Gran’s research in child trafficking involved the gathering of a plethora of data and statistics from alternative public websites, the FBI, city and suburban police departments, county departments, the Internet Crimes Against Children Task Force (ICAC), and various social service providers. This data was in turn used to develop GIS maps and calculate scientific estimates of where, how often, and what kinds of trafficking are taking place around Northeast Ohio. His research also aimed to identify key law enforcement departments and social service providers where victims can turn for refuge and support.

Gillian Weiss, Associate Professor of History (2015 & 2016)

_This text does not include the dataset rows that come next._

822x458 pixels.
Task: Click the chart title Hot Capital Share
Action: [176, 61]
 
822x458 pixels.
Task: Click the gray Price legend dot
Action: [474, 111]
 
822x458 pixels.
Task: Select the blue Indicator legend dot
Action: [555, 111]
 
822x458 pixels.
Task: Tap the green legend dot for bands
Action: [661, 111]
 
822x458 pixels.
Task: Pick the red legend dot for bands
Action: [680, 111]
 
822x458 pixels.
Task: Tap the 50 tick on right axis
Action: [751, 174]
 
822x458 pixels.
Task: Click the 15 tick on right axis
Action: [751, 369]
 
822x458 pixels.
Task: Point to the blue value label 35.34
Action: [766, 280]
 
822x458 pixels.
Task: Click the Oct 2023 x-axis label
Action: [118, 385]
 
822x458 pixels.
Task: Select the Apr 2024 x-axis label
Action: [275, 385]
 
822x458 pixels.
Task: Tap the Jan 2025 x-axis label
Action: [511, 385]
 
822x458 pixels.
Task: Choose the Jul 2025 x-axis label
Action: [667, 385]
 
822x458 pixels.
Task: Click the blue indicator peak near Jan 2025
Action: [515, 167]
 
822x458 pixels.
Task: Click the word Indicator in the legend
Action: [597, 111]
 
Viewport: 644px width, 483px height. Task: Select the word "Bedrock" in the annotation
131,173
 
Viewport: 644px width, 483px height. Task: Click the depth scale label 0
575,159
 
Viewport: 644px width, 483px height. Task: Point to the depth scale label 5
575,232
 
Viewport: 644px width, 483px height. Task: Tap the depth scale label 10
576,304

Weiss’s research focuses on uncovering the historical role of Jewish students, faculty, and administrators in the social movements, physical infrastructure, and intellectual life of Case Western Reserve University from its founding to the present. During the course of her fellowship, Weiss used Omeka to create a website featuring archival documents, images, audio and video, and interactive finding aids with accompanying explanatory essays.

Conclusion

CWRU Freedman Center for Digital Scholarship

When envisioning future directions of the Freedman Center, the team recognizes the distinct advantages that are afforded by the endowment fund; resource limitations are not cause for concern when it comes to keeping up with technological advances. Significant growth in human resources will be realized once the two vacant positions are filled, bringing opportunity to expand the breadth and scope of program offerings. Strategically, Zender hopes to see continued growth in both faculty and student engagement and, along with that, increased opportunities for deeper collaborations between faculty and librarians. Because the center has been around for a decade, it has already established a level of trust as well as an identity and a culture within the CWRU community; the team looks forward to building on and expanding that culture.